- [EXERCISE MATERIALS]
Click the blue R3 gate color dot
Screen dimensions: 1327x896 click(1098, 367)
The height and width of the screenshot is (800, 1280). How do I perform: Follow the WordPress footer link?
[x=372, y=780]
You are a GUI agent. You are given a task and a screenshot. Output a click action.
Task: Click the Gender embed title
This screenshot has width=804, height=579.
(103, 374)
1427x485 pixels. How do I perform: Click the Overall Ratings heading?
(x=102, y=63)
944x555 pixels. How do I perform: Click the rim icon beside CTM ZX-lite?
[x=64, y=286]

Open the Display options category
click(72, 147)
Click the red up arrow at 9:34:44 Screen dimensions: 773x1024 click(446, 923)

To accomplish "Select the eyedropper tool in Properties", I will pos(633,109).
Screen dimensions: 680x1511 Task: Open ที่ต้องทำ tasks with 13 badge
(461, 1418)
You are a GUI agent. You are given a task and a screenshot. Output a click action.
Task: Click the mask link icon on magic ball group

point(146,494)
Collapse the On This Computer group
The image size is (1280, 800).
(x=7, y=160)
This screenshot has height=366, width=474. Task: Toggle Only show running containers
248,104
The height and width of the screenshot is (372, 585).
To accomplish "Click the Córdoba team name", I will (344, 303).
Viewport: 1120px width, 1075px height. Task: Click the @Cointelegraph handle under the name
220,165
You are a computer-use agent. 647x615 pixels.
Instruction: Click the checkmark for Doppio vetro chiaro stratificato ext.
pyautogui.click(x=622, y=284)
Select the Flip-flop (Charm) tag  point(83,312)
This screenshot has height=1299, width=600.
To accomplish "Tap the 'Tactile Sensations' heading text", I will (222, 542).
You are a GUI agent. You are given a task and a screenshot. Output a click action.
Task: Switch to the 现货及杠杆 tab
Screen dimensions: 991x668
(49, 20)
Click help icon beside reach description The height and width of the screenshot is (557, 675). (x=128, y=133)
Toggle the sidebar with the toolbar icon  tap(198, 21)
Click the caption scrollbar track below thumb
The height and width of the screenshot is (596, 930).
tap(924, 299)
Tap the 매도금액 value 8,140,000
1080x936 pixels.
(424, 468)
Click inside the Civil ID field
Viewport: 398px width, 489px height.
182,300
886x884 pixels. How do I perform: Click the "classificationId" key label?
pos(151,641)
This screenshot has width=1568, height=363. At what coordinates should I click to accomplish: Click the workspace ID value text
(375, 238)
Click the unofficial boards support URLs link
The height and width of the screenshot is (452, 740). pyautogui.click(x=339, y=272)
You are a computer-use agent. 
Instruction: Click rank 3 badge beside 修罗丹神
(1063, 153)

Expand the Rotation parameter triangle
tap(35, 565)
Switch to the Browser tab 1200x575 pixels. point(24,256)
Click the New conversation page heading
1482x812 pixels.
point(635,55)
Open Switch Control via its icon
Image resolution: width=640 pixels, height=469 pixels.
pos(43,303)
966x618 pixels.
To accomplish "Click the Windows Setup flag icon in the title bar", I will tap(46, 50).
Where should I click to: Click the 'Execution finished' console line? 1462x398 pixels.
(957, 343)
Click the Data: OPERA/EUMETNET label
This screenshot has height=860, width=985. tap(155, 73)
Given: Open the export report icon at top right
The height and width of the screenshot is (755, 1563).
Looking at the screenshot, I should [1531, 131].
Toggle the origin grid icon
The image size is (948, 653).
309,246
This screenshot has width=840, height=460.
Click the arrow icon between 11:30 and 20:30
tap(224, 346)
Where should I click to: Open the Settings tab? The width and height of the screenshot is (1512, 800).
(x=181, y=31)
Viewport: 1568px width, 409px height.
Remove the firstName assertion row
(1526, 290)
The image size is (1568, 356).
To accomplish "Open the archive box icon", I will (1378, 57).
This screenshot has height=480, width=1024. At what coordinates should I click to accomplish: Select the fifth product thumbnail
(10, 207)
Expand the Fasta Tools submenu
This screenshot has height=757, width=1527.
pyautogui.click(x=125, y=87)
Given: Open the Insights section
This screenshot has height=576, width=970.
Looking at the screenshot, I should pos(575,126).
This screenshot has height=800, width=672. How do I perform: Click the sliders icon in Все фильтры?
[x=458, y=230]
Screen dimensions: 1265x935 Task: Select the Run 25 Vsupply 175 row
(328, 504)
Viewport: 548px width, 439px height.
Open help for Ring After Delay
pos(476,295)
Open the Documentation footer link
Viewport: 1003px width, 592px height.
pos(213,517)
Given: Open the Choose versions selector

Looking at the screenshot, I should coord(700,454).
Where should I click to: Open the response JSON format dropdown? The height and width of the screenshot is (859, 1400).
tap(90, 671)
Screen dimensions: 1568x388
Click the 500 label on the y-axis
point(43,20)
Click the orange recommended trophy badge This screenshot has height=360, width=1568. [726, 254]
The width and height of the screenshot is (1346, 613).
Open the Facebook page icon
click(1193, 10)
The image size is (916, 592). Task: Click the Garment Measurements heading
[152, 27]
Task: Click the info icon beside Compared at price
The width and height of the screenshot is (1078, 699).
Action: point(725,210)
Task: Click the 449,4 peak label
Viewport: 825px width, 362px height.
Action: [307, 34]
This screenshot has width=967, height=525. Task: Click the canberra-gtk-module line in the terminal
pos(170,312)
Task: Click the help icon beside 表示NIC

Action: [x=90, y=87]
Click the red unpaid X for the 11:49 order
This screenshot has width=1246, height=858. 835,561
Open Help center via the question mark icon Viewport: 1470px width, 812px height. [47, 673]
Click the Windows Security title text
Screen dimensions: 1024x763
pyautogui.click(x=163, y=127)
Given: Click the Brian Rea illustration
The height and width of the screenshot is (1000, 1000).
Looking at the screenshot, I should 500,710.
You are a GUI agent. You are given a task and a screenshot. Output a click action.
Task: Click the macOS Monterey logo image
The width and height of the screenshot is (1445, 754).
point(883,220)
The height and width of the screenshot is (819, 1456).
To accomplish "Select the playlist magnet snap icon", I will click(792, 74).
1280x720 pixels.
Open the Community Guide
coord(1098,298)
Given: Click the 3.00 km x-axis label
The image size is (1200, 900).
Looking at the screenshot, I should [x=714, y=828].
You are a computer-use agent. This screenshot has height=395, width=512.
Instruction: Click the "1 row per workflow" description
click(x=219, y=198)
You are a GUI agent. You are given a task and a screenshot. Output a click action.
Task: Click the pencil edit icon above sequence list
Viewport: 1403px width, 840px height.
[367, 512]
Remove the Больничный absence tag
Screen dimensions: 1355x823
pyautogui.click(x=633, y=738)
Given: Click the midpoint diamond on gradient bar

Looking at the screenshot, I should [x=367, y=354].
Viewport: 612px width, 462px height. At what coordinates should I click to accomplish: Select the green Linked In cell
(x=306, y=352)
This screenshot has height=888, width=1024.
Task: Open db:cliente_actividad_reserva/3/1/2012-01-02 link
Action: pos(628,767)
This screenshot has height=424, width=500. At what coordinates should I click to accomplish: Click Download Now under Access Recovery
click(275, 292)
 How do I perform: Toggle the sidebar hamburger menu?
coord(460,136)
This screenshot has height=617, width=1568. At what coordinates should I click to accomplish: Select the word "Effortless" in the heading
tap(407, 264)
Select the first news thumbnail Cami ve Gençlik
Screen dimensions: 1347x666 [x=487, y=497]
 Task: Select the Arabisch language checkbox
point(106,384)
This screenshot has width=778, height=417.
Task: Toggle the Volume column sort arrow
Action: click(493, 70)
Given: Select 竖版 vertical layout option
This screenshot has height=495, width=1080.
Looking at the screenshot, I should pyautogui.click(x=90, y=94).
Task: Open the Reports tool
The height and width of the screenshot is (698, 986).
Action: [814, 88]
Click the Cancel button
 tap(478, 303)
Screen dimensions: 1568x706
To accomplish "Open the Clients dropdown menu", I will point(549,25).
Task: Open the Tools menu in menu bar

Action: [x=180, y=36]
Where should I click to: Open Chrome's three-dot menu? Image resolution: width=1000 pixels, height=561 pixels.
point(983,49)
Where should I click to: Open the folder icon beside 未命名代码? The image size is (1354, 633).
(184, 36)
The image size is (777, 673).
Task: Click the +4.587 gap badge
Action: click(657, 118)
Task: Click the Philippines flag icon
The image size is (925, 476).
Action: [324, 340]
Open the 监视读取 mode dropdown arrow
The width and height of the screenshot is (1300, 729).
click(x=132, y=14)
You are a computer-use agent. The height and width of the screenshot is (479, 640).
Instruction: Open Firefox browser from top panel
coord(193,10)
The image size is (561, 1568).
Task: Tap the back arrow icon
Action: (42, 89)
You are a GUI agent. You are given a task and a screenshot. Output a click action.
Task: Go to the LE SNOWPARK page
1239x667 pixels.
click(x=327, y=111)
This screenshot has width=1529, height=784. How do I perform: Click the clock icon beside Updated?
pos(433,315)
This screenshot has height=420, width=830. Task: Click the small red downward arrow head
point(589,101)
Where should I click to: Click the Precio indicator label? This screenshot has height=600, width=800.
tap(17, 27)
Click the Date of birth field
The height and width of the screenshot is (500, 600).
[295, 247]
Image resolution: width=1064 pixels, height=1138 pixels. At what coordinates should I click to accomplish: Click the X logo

- [REQUIRED ACTION]
Give back the records above exactly, limited to the lines between the one holding "Task: Click the macOS Monterey logo image" and the one holding "Remove the Больничный absence tag", inclusive.

- [RESULT OF THE EXERCISE]
Task: Click the macOS Monterey logo image
The width and height of the screenshot is (1445, 754).
point(883,220)
The height and width of the screenshot is (819, 1456).
To accomplish "Select the playlist magnet snap icon", I will click(792, 74).
1280x720 pixels.
Open the Community Guide
coord(1098,298)
Given: Click the 3.00 km x-axis label
The image size is (1200, 900).
Looking at the screenshot, I should [x=714, y=828].
You are a computer-use agent. This screenshot has height=395, width=512.
Instruction: Click the "1 row per workflow" description
click(x=219, y=198)
You are a GUI agent. You are given a task and a screenshot. Output a click action.
Task: Click the pencil edit icon above sequence list
Viewport: 1403px width, 840px height.
[367, 512]
Remove the Больничный absence tag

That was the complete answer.